## Element and text location data
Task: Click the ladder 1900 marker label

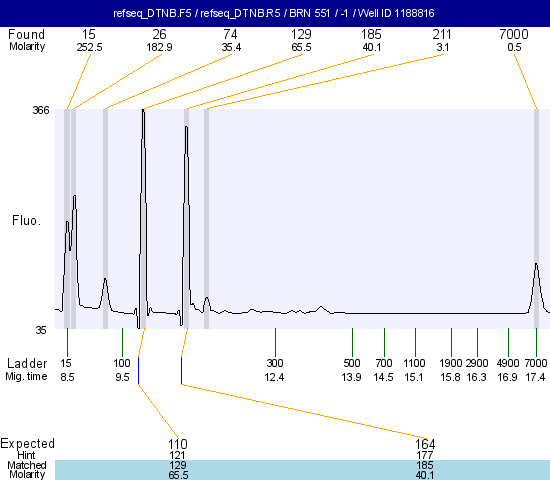Action: (451, 363)
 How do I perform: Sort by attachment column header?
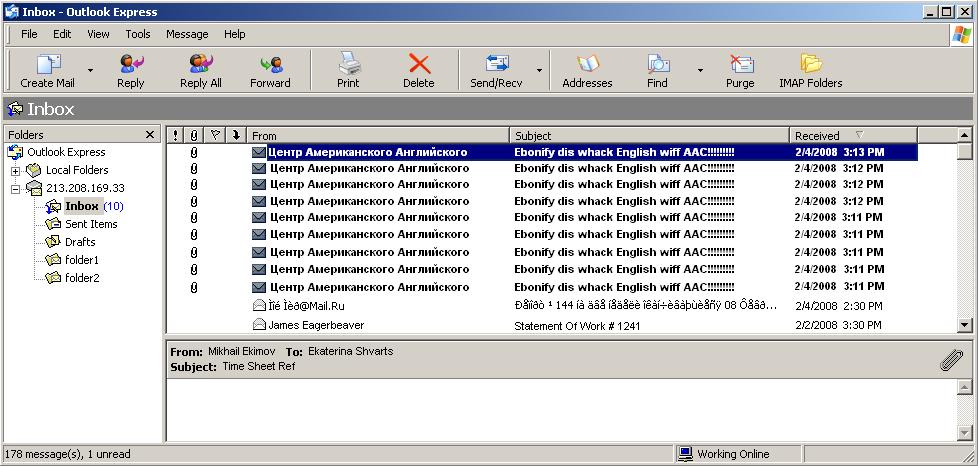pyautogui.click(x=194, y=135)
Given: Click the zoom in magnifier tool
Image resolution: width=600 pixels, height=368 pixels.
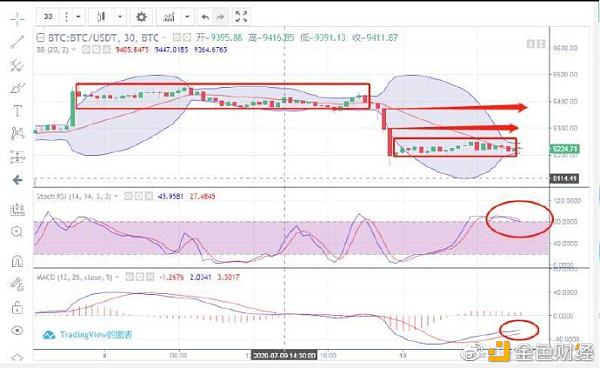Looking at the screenshot, I should (17, 231).
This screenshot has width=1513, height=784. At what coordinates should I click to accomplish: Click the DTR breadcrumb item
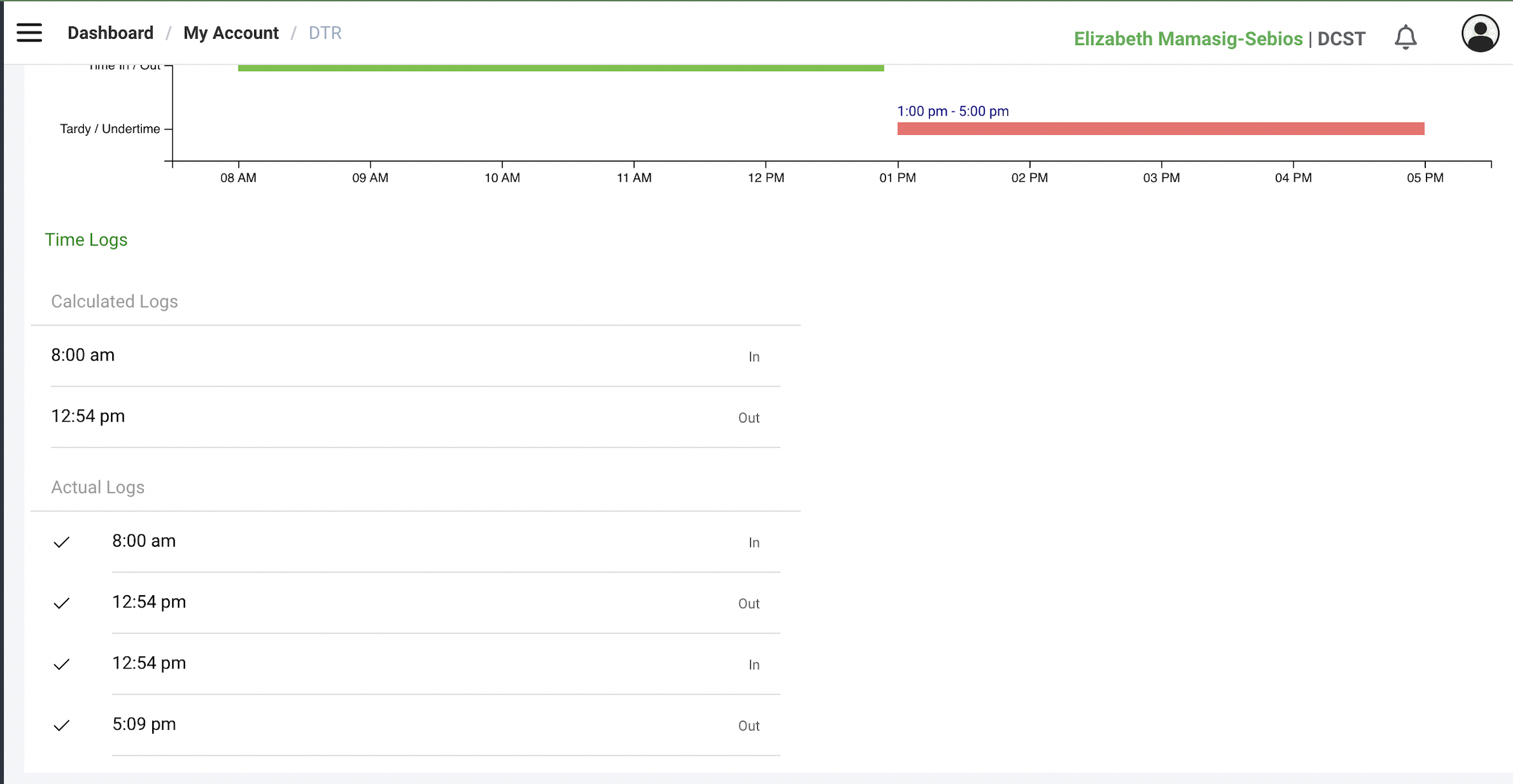(x=325, y=33)
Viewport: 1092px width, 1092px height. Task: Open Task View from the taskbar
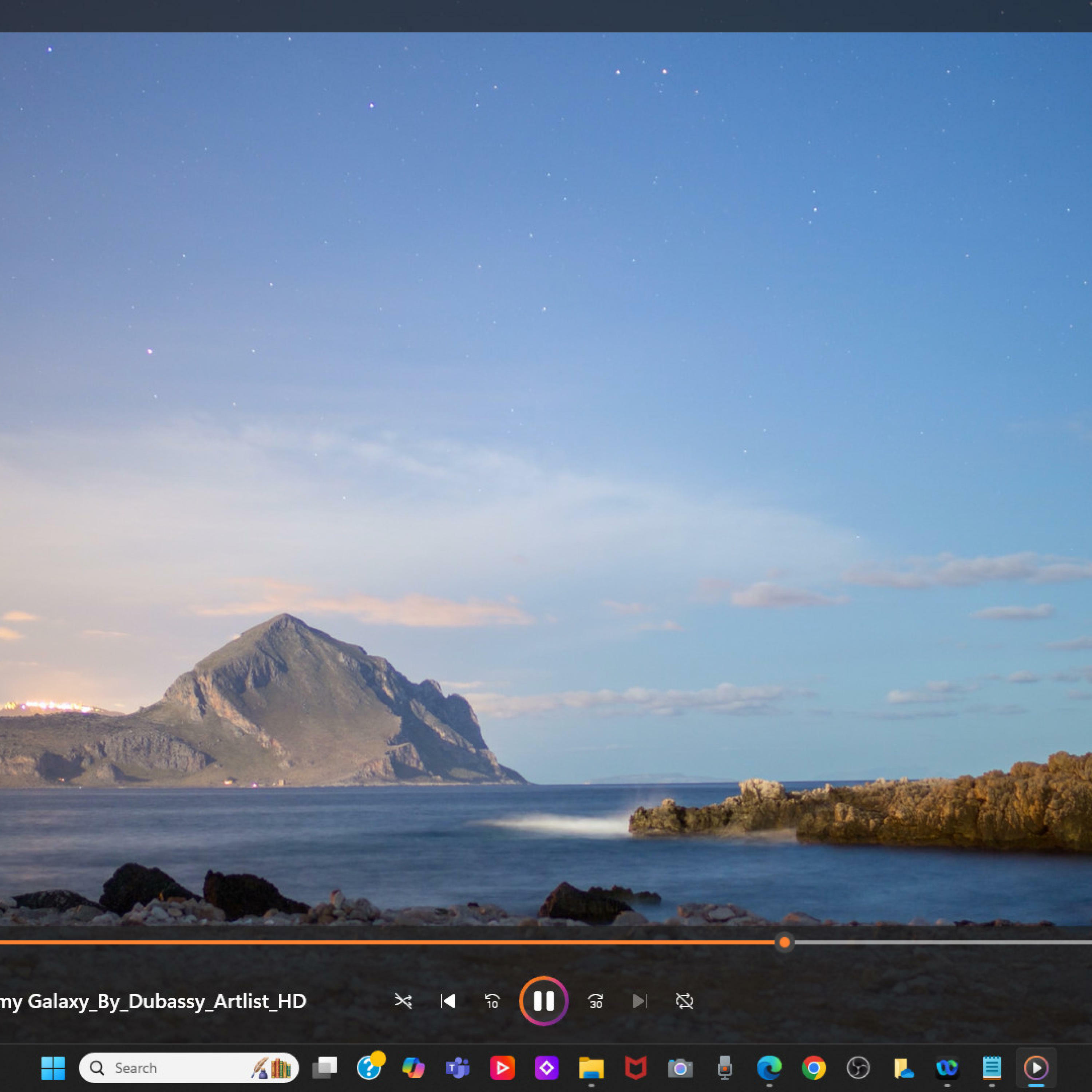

## Exercise objective
Retype all of the lines above word for word, leaving out the pictures.

## Written reply
Task: Click the ladder 1900 marker label

Action: (451, 363)
 How do I perform: Sort by attachment column header?
pyautogui.click(x=194, y=135)
Given: Click the zoom in magnifier tool
Image resolution: width=600 pixels, height=368 pixels.
Looking at the screenshot, I should (17, 231).
This screenshot has width=1513, height=784. At what coordinates should I click to accomplish: Click the DTR breadcrumb item
(x=325, y=33)
Viewport: 1092px width, 1092px height. Task: Open Task View from the taskbar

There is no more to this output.